My understanding is that I will have to use insulated joiners at some point on the #4 turnouts but can use the #6 on the “non-power routing” option with no insulated joiners anywhere for DCC. Is this correct or do I have it backwards as far as insulators go?
Friends, I have several insulfrog (gapped by jewelers’s saw) Fast Tracks #8 turnouts, and none of them is wired in any way except via the joiners. I have a 0-6-0 that has no difficulty whatsoever with any of them. The points get their power from the adjacent stock rails via the copper surfaces to which they are both soldered on circuit board ties. Each tie, of which only about 8 per turnout are actually pcb board, has a gap filed into the copper plating to prevent shorting between the different polarities.
Thanks everyone, I think I actually got it now. I went back and read the DCC wiring page and it does make sense now. Here’s what I have figured out:
“Power Routing” and powering the frog are 2 completely different things.
“Power routing” makes the turnout act as an electrical switch.
A non-DCC friendly turnout doesn’t mean it won’t work with DCC.
“Non-power routing” plus track feeders is probably best for DCC.
Gaps and insulators seem to be more for electrical problem diagnosis than operation.
You can use “power routing” turnouts if the point-to-stock rail gap is large (as Katos are).
Ultimately, there is no right or wrong answer - you can do what you want if it works.
I had gotten about halfway done installing my #6 Kato switches set for “non-power routing” option enabled when I realized I might be doing it incorrectly. Now I can finish and then start wiring, Thanks for all the help everyone!
Surfstud,
That’s a fine job of summarizing things. It’s complicated and sometimes makes my brain hurt to think about wiring. Sometimes you just have to do it, make a few mistakes, and then analyze and correct to really figure out what’s going on. If you combine that inquisitive spirit with your summary, then you’ll have no trouble.
Good thread. The answer really depends on thinking out what you’re trying to accomplish and why. In my case, I need DC-powered hot frogs that won’t short for my narrowgauge locos to perform best, including through some rather extensive dual gauge trackage.
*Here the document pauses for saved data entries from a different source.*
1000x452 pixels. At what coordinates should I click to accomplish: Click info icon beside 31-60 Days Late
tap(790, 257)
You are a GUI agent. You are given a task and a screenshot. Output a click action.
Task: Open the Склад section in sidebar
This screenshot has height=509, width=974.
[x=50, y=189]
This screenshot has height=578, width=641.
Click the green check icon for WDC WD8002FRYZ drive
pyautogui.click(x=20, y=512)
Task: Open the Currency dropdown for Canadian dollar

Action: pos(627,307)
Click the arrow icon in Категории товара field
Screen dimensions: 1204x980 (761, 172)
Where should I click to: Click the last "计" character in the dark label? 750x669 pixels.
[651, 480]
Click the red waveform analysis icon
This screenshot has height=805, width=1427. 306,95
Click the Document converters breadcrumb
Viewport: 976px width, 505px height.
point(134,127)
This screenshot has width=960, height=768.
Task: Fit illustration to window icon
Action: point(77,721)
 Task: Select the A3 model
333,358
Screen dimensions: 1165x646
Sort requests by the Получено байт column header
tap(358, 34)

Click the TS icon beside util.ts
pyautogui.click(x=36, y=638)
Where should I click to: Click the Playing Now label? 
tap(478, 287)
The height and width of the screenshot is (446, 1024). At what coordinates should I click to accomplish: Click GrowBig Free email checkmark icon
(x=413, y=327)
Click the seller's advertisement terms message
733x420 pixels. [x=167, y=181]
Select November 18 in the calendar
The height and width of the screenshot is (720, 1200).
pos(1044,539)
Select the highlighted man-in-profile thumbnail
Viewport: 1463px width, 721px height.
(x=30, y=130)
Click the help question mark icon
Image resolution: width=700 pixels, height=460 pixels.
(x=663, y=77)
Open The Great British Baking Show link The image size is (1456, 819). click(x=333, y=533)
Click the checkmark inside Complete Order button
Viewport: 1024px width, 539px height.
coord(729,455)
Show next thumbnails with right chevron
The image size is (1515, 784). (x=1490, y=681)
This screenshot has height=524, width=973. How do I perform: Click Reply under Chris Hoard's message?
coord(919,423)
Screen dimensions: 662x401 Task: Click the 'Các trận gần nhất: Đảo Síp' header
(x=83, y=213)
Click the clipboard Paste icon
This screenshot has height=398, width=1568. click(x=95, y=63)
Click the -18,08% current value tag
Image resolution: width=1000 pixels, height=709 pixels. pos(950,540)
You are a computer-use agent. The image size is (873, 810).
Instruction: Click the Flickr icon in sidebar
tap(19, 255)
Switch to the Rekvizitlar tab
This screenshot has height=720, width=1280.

So I use hot frogs with power routing.
BTW, a big reason why DCC users like non-power-routing turnouts is so that locos don’t short when they get too close to the frog, which can happen when a loco hits the gaps at a power routing turnout that is gapped at the end of the diverging rails. But the reality is if you’re that close to the frog, you’re really not giving a prototypically safe clearance spacing anyway. But some people want to use the extra inch or so gained and prevent shorting by not using power routing. To each their own.
Once again, thats a big reason I started handlaying TOs. I reworked a couple of TOs with insulated frogs and found I could just handlay the entire TO quicker than I could rework one. I make my points and closure rails as onr piece and put my gaps after the frog and have no problems. As far as shorting when you run into a TO with the points thrown the wrong way, your going to derail anyway so be prototypical and do it right in the first place. Tweet.
tweet - sounds great but I’m afraid hand laying TOs and track is just beyond my scope of modeling. I must agree that hitting a switch the wrong way is a no-no and should be regular practice on any RR not to. Better have the 250 ton crane ready anyway - just in case!
This is exactly the reason our club uses power routing turnouts. It teaches engineers not to crowd the turnouts. When someone gets too close to the foul point, the system shorts and EVERYONE knows it. Nothing like 15 other operators staring at a person to get them to learn really quick where the proper place to stop is. I over state this for effect, since there are 12 power districts everyone really doesn’t know, just those in that power block.
Oh yeah, another thing I don’t recall anyone else mentioning. With power routing turnouts the track power can be used for signalling its position on panels or CTC boards. For years we had been wiring a separate circuit to do this and then realized how redundant that was.